As if having a Board and thoughtful corporate controls somehow diminishes dreams. If done right, the governance should improve the odds of achieving dreams, not impede them. He closed by saying that their firm had made an evaluation and “we would not have done much differently.”    

Wow! Perhaps that explains the massive decline in performance over the last few vintages.  
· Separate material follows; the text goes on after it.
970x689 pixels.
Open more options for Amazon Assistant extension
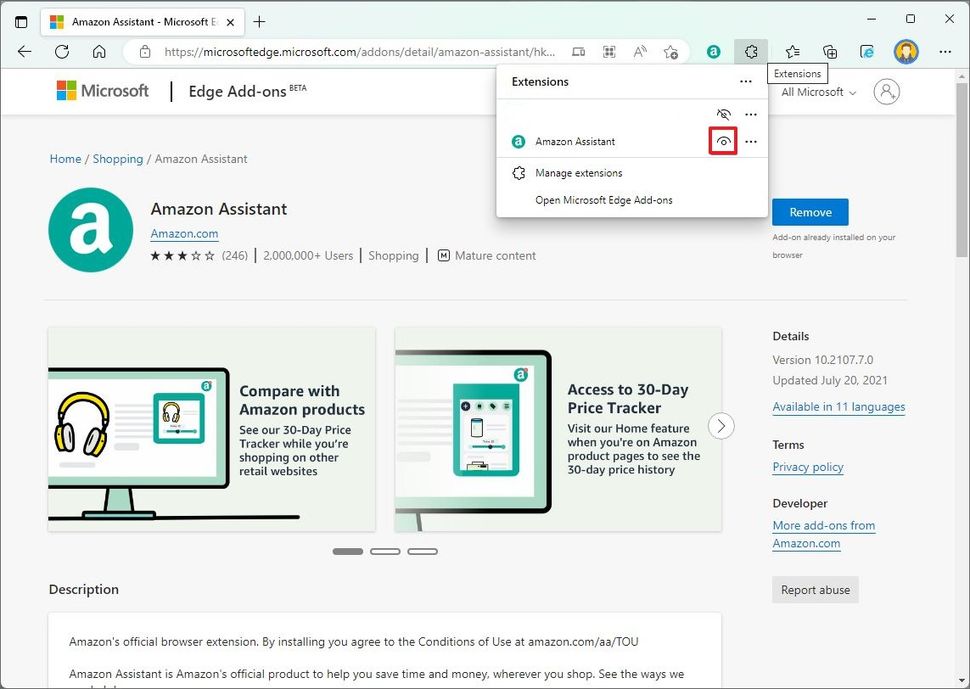point(751,141)
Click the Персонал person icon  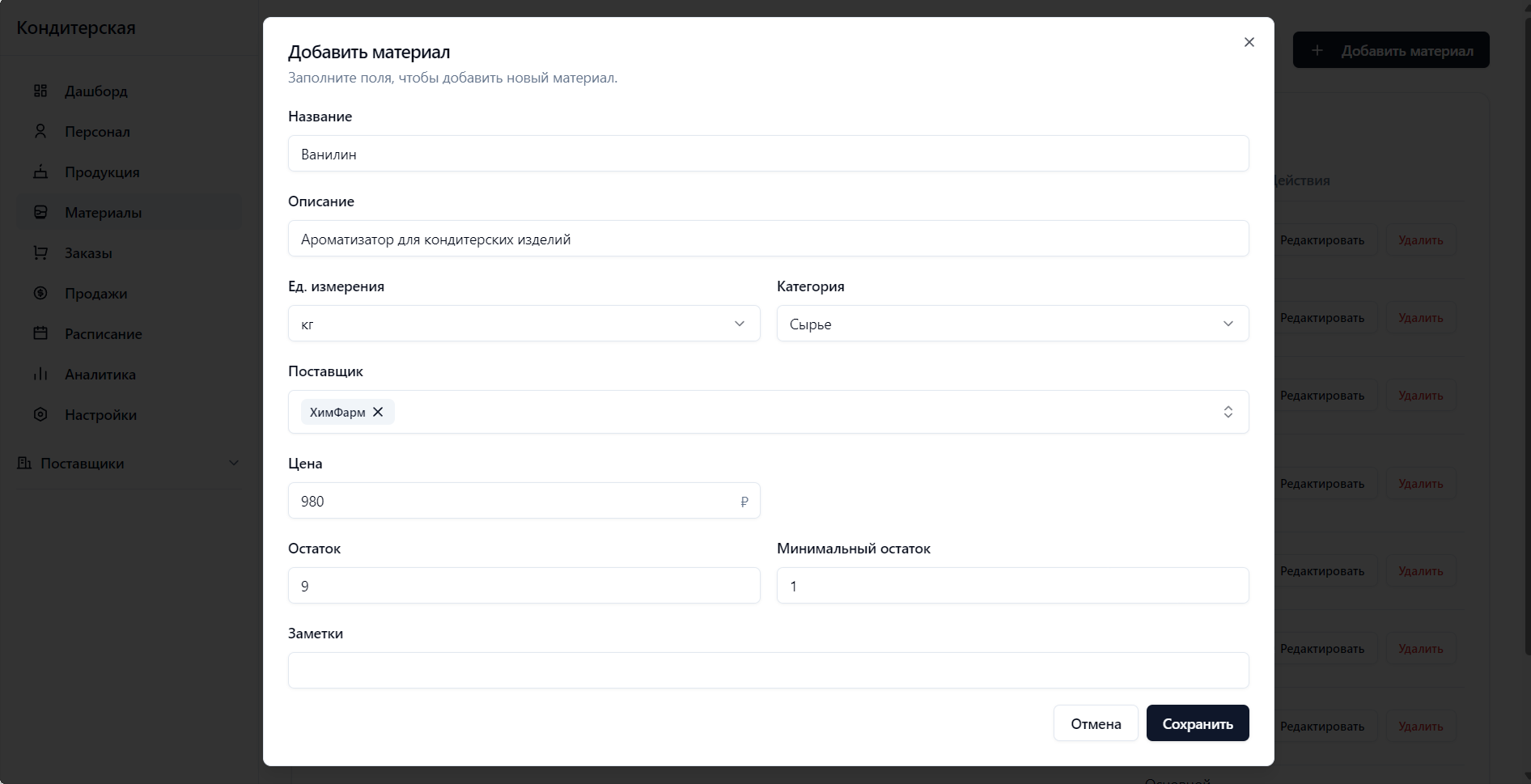[40, 131]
Tech VCs should adopt a more comprehensive framework of ethics. The businesses we launch impact people’s lives. We should never deprioritize ethical considerations to compensate for the underdeveloped ethical frameworks of a small subset of self-important founders and venture capitalists. (Mark Buffington)

Proposed Ethics Guidelines for VC  

As part of the process of reclaiming ethical responsibilities with an eye on both short and long-term security for its participants, all VCs (including those in Silicon Valley) should adopt a set of ethical guidelines. These criteria prioritize transparency, accountability, and responsibility.  

  • Establish a Board of Directors for all firms that VCs invest in and ensure the Board has adequate oversight over the company's operations.  
  • Prioritize ethical considerations over short-term gains and ensure all investments are made with an eye towards basic, universal ethics.  
  • Encourage companies to adopt transparent reporting practices and provide greater access to information for investors.
  • Implement strict guidelines on conflicts of interest and require VCs to disclose potential conflicts to investors.  
  • Implement Audit procedures once a company surpasses a given milestone in capital raised.  
  • Support founders, especially young ones, to develop their ethical practices as much as we support their operating and leadership development.  

VCs have a responsibility to adopt a set of ethical guidelines that prioritize transparency, accountability, and responsibility. They have a responsibility to put in place accountability structures, like a Board of Directors. Failure to do so should be called out for what it is – a loss of (or disregard for) ethical perspective.  

The public examples of this issue (like FTX and Theranos) have finally begun to create growing concern in the tech industry. Investors are aware they are at greater risk. Those attuned to the issues might become more sensitive to the potential risk of supporting innovation through investment, which could have lasting ripple effects throughout the economy.  

By putting ethical standards in place and adhering to them, VCs will help the tech industry by ensuring all investors are protected and freer to participate.